Posted by Petra on November 17, 1997 at 18:18:34:
In Reply to: English Law posted by Neuromancer on November 17, 1997 at 15:52:03:
HOWEVER, in England, and France and most other European countries.....the accused is
: : presumed GUILTY unless proven innocent. It is the defense attorney's job to DISPROVE the case against his client, not the
: : duty of the state to PROVE the case. Therein lies the difference.
: As a law student in the England, take it from me that the existance of English Common Law means that in England, the Commonwealth and some former colonies (esp. the USA) Law is very similar. Here in England, it is innocent until proven guilty, whereas in most of the rest of Europe (as you quite rightly said) it is guilty until proven innocent - a bit unfortunate for us Crown Prosecution guys. Oh well.

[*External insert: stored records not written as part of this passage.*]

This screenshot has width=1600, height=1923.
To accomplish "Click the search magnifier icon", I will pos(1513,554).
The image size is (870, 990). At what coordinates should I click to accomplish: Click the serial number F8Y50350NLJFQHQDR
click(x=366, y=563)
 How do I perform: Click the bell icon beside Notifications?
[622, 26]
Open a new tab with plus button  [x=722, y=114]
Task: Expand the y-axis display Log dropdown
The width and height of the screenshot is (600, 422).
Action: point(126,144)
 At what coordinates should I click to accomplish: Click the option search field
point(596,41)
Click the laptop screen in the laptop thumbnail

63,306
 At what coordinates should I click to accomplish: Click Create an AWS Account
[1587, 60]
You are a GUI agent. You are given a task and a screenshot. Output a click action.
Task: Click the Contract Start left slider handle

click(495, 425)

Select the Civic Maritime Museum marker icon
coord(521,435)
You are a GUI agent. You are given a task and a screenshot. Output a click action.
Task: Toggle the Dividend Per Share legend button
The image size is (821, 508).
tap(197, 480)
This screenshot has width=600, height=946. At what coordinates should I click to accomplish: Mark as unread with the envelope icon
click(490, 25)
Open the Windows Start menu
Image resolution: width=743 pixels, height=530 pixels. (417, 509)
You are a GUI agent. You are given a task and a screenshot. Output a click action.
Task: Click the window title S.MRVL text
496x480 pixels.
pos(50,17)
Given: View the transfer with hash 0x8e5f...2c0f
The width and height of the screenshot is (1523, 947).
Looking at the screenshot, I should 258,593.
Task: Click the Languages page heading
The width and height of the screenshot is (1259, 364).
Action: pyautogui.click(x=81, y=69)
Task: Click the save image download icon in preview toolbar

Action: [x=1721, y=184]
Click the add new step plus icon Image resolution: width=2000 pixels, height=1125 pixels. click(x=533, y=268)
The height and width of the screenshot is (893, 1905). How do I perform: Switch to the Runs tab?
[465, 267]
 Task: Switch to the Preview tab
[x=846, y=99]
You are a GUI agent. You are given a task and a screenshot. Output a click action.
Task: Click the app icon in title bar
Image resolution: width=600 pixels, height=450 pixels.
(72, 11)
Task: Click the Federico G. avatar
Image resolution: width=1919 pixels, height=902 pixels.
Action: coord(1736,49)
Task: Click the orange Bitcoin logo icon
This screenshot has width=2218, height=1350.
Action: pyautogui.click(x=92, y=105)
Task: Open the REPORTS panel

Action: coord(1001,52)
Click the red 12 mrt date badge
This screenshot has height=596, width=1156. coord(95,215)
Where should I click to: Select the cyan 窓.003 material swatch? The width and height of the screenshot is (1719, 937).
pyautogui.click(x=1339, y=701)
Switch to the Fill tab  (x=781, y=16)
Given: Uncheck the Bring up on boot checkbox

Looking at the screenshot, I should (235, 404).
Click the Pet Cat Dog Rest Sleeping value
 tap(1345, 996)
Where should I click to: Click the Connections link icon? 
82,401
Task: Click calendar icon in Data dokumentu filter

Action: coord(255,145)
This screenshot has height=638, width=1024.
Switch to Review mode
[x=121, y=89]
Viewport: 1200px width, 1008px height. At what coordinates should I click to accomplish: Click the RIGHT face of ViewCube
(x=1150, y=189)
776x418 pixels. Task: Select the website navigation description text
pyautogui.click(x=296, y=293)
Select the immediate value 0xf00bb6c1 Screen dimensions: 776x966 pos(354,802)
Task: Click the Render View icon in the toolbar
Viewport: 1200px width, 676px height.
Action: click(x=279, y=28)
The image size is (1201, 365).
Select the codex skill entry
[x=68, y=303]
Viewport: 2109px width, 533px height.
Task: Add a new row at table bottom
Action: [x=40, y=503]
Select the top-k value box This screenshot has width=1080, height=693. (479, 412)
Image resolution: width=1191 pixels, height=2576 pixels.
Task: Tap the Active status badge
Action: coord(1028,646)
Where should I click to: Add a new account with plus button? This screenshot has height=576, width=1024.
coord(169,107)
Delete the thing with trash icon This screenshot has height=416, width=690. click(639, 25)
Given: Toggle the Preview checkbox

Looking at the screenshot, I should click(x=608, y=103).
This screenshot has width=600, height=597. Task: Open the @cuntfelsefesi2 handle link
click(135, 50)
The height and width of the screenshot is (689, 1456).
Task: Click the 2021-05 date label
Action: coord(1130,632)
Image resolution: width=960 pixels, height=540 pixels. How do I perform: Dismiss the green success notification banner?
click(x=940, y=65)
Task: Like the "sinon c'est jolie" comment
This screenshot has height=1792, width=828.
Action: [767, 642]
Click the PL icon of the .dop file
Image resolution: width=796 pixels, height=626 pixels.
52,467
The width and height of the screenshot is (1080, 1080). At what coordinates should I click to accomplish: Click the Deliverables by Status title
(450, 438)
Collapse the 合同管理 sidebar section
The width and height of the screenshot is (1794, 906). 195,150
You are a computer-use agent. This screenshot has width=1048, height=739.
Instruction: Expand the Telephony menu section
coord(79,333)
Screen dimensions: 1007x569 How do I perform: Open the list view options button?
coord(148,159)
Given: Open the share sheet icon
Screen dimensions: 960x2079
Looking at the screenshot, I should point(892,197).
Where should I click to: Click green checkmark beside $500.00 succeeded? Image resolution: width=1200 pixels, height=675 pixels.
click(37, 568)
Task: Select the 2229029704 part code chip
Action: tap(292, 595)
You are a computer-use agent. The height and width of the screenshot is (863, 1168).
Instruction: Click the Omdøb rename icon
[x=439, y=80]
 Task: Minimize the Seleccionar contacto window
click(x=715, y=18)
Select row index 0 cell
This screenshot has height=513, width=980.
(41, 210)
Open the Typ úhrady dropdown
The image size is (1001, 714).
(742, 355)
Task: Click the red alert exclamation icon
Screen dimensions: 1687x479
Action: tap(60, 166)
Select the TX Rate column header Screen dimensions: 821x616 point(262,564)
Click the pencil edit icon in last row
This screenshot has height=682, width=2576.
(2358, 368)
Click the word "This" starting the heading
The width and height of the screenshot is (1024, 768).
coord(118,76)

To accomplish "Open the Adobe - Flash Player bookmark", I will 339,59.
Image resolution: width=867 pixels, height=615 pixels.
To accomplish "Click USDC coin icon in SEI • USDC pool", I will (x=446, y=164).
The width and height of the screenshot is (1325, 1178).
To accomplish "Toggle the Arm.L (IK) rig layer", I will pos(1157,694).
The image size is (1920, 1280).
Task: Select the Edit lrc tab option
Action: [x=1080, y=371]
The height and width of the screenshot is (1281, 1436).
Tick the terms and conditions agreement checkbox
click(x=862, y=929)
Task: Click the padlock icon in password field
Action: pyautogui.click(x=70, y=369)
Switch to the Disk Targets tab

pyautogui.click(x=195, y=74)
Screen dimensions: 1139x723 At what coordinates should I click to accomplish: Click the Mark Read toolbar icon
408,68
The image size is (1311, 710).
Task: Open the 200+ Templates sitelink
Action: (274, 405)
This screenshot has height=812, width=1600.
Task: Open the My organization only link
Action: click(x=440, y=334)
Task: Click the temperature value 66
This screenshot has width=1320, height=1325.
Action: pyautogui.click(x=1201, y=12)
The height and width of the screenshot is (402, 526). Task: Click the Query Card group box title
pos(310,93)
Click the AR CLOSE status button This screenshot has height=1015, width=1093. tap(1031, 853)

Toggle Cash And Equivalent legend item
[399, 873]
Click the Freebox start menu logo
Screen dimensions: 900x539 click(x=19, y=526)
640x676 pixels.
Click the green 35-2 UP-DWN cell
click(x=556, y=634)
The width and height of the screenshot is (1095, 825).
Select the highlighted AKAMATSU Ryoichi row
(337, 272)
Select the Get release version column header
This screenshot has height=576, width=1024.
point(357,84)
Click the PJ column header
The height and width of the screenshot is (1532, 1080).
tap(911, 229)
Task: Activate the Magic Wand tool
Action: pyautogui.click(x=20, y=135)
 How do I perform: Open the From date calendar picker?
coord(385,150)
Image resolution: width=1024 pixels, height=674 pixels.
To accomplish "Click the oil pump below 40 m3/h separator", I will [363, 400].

Guys, what are you talking about?? Sorry, but you are somewhat mistaken there, continental Europe does not consider the accused guilty until proven innocent, no way! As for German criminal law, the court must be "convinced" that the accused committed the crime, Section 261 of the German Rules of Criminal Procedure (Strafprozessordnung, or StPO). There is no set percentage of probability for the standard of proof (as you may know, in American law, the standard of proof in civil cases - "by a preponderance of the evidence" - is interpreted as a probability of more than 50% while the standard for criminal cases - "beyond a reasonable doubt" - is considered as being somewhere around 90%), but a high probability is definitely required. The German criminal law, just like American law, distinguishes between defenses and elements of the crime (every punishable crime is defined in the criminal code, outside of those definitions there can be no crime). Contrary to American courts, German courts will look into all possible defenses even when the defense (as in cases of poor lawyering) overlooked one.
Well, I'm tempted to go on, but I think I've made my point as to the fairness of trials in continental Europe (I believe, other European countries take similar approaches). So, please don't spread those misperceptions any more.